Task details:
Put these lines into a numbered list, leaving out any blank lines.

[Data pulled from a collection]
%%

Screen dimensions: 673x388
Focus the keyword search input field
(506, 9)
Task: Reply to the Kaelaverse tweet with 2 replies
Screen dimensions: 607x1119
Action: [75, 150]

%%

Expected output:
1. Screen dimensions: 673x388
2. Focus the keyword search input field
3. (506, 9)
4. Task: Reply to the Kaelaverse tweet with 2 replies
5. Screen dimensions: 607x1119
6. Action: [75, 150]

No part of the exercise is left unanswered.